◆ **EXTRACTED TEXT**:

== Segment start ==

Edward Skidelsky on a word that has gone from the sublime to the shapelessby Edward Skidelsky / July 21, 2010 / Leave a comment
Modern English contains a number of locutions whose sole purpose is to shift agency from individuals to collectives. “Peer pressure” is one such trickster—a blatant one, since the peers in question must presumably have been pressured by other peers, and so on. Another is “epidemic,” as in epidemic of obesity, drug addiction, etc. (Here the medical metaphor is clearly misplaced. One does not “catch” heroin; one chooses to inject it.) But the chief offender is undoubtedly “culture.” It is just as well that I do not carry a revolver. Otherwise, I would be tempted to imitate Goebbels by reaching for it every time I heard that duplicitous word.
The term “culture” has undergone a number of downward shifts since its adoption by German romantics in the late 18th century. It originally designated a process of intellectual or artistic refinement, individual or collective, and open-ended in its upshot. “Culture” was thus opposed to civilisation, a word with more universalist connotations. It suggested that human ingenuity might run in a number of different directions, all of them precious. German Wurst could be accorded a charm of its own, by no means inferior to French saucisson.
This original, honorific sense of culture gave way in the 20th century to a value-neutral interpretation derived from anthropology and popularised by sociology. “Culture” in this new sense is equivalent to a set of habits; it carries no suggestion of refinement or transformation. Any behaviour, so long as it is established and shared, can count as a culture; there can be cultures of bullying, of dependency, of racism, and so on. Recently, solicitor Tim Hughes nicely illustrated this usage when he described a client of his, a youth arrested last year for urinating on a war memorial, as “a young man caught up in a culture of drinking far too much.”
There is, of course, no point in squabbling over terms; still, there seems to me some use for a distinction between what a group aspires to do, or prides itself on doing, and what it actually does. In assimilating these two things, “culture” in the modern sense lends dignity to some very rum practices. Call it “part of our culture” and any behaviour, however gross or idiotic, becomes by implication as harmless and loveable as folk singing. Culture has replaced patriotism as the last refuge of scoundrels.

== Segment end ==

◆ **PROVIDED DATA**:
== Segment start ==

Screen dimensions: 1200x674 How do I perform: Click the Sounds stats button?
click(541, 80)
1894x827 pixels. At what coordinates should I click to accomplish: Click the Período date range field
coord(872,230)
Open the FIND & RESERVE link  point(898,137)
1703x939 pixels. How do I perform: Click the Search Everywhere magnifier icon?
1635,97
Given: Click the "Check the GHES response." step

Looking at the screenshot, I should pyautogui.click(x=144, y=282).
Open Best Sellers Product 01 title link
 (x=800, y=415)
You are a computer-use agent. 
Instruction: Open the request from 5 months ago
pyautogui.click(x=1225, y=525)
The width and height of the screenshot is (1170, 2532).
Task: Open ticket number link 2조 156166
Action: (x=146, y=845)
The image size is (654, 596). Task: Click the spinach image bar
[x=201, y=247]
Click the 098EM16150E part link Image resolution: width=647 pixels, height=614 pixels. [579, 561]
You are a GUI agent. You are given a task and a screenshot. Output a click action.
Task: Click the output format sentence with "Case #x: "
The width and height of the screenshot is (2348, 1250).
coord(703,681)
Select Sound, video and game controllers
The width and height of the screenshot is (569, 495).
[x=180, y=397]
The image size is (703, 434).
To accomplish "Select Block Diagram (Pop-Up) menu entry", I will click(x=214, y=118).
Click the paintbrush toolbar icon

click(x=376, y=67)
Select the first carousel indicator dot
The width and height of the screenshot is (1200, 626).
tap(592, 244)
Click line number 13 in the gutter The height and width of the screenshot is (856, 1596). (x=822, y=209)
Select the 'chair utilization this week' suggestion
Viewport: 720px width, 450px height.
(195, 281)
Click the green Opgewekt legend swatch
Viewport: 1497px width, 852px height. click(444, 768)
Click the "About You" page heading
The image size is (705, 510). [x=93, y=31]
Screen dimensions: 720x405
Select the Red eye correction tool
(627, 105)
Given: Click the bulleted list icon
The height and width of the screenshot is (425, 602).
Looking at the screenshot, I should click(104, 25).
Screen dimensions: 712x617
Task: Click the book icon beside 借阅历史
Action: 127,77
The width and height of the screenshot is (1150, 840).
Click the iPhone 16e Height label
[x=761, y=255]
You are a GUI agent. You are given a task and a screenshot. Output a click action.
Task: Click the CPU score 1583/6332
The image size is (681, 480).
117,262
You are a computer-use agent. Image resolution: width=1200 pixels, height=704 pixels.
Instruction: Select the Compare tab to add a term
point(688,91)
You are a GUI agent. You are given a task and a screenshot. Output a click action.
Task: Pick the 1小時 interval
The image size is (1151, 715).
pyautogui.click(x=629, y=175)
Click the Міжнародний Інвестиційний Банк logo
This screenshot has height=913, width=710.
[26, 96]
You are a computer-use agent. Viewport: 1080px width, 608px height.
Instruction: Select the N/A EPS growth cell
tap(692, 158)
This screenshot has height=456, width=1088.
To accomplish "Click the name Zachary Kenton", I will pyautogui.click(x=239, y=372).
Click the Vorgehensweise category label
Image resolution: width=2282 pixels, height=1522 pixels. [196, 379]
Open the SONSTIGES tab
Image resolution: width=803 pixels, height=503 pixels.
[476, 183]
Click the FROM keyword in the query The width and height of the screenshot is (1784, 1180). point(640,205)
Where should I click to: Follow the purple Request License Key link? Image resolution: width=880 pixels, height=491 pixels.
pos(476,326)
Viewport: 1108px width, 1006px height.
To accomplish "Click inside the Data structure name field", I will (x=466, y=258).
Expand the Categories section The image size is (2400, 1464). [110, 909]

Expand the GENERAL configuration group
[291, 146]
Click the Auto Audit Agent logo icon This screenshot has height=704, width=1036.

== Segment end ==

◆ **WORK TO COMPLETE**: In the essay on the word "culture," what was solicitor Tim Hughes's young client arrested for?

◆ **RESPONSE FOR THIS EXERCISE**: Urinating on a war memorial.